EMBRIONI E FECONDAZIONE “SUCCESSIVA”: SI APRE IL CASO VERSO LA CONSULTA
La donna di Siena aveva chiesto un provvedimento d’urgenza visto la sua età sopra i 40 anni e dopo un percorso psicologico è stata definita «pronta alla genitorialità», rivela ancora il “Corriere” citando i faldoni del Tribunale. La giudice non ci sta e ribatte nell’ordinanza: «ha avanzato la prima richiesta di trasferimento embrionale in utero a distanza di otto anni dalla fecondazione e che in tale lungo tasso temporale, la ricorrente ben avrebbe potuto esperire utilmente un ordinario giudizio di merito al fine di veder tutelato il proprio diritto». Non solo, la giudice sottolinea come sia passato troppo tempo dall’iniziale intento comune di procedere con l’impianto degli embrioni criocongelati, anche perché «manca il consenso informato dell’uomo».
«È una decisione che non condividiamo e che si discosta dell’insegnamento della Suprema corte. Con la mia assistita ci riserviamo di fare una valutazione più approfondita»: così spiega l’avvocato della donna, Gabriele Gragnoli, all’ANSA. È scontro totale con l’altro avvocato, Maria Grazia Di Nella, che invece difende l’uomo protagonista della vicenda a Siena: secondo il legale infatti la coppia era separata da tempo, quasi 8 anni, e si tratta dunque di una casistica diversa da quella normata dalla sentenza del 2023. «Avevano cercato cliniche all’estero per donare gli embrioni, e tra l’altro per quasi due anni non avevano più pagato il canone per la loro conservazione», aggiunge Di Nella sottolineando come sia assurdo che il consenso prestato inizialmente dall’uomo «duri per sempre. Credo che vadano rispettate entrambe le parti». Da un lato serve ovviamente rispettare il desiderio della donna di diventare madre, ma occorre – conclude l’avvocato dell’uomo – anche prestare attenzione alle intenzioni del compagno, «potrebbe essersi creato una nuova relazione stabile. Anche perché, in questo caso, non è detto che tutto sia finito».

### MATERIALE FORNITO:
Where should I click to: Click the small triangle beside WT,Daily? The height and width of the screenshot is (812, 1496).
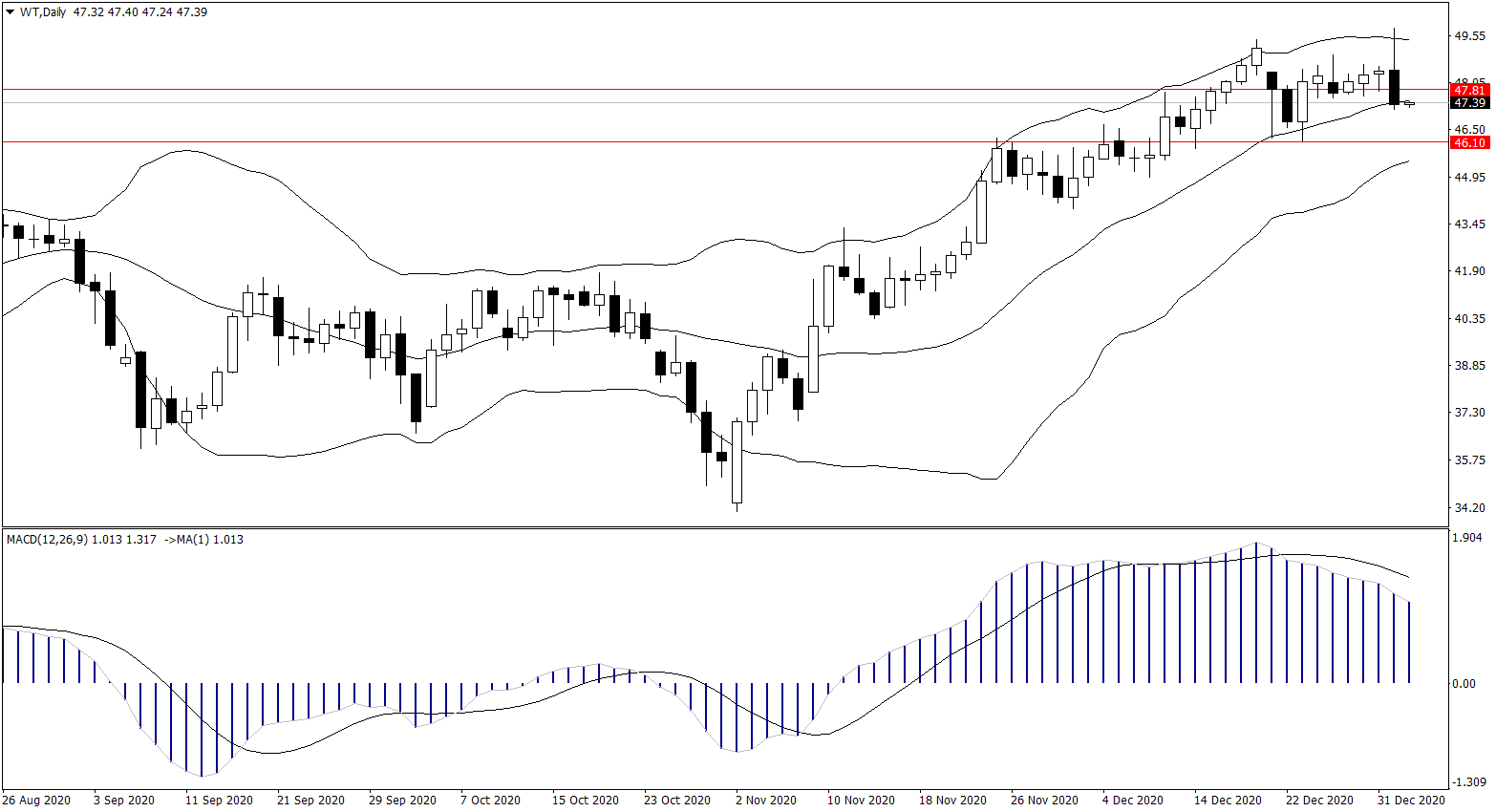click(11, 12)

### ESERCIZIO:
Ricopia per favore il brano selezionato per intero, senza modificare nulla.

### COMPITO SVOLTO:
EMBRIONI E FECONDAZIONE “SUCCESSIVA”: SI APRE IL CASO VERSO LA CONSULTA
La donna di Siena aveva chiesto un provvedimento d’urgenza visto la sua età sopra i 40 anni e dopo un percorso psicologico è stata definita «pronta alla genitorialità», rivela ancora il “Corriere” citando i faldoni del Tribunale. La giudice non ci sta e ribatte nell’ordinanza: «ha avanzato la prima richiesta di trasferimento embrionale in utero a distanza di otto anni dalla fecondazione e che in tale lungo tasso temporale, la ricorrente ben avrebbe potuto esperire utilmente un ordinario giudizio di merito al fine di veder tutelato il proprio diritto». Non solo, la giudice sottolinea come sia passato troppo tempo dall’iniziale intento comune di procedere con l’impianto degli embrioni criocongelati, anche perché «manca il consenso informato dell’uomo».
«È una decisione che non condividiamo e che si discosta dell’insegnamento della Suprema corte. Con la mia assistita ci riserviamo di fare una valutazione più approfondita»: così spiega l’avvocato della donna, Gabriele Gragnoli, all’ANSA. È scontro totale con l’altro avvocato, Maria Grazia Di Nella, che invece difende l’uomo protagonista della vicenda a Siena: secondo il legale infatti la coppia era separata da tempo, quasi 8 anni, e si tratta dunque di una casistica diversa da quella normata dalla sentenza del 2023. «Avevano cercato cliniche all’estero per donare gli embrioni, e tra l’altro per quasi due anni non avevano più pagato il canone per la loro conservazione», aggiunge Di Nella sottolineando come sia assurdo che il consenso prestato inizialmente dall’uomo «duri per sempre. Credo che vadano rispettate entrambe le parti». Da un lato serve ovviamente rispettare il desiderio della donna di diventare madre, ma occorre – conclude l’avvocato dell’uomo – anche prestare attenzione alle intenzioni del compagno, «potrebbe essersi creato una nuova relazione stabile. Anche perché, in questo caso, non è detto che tutto sia finito».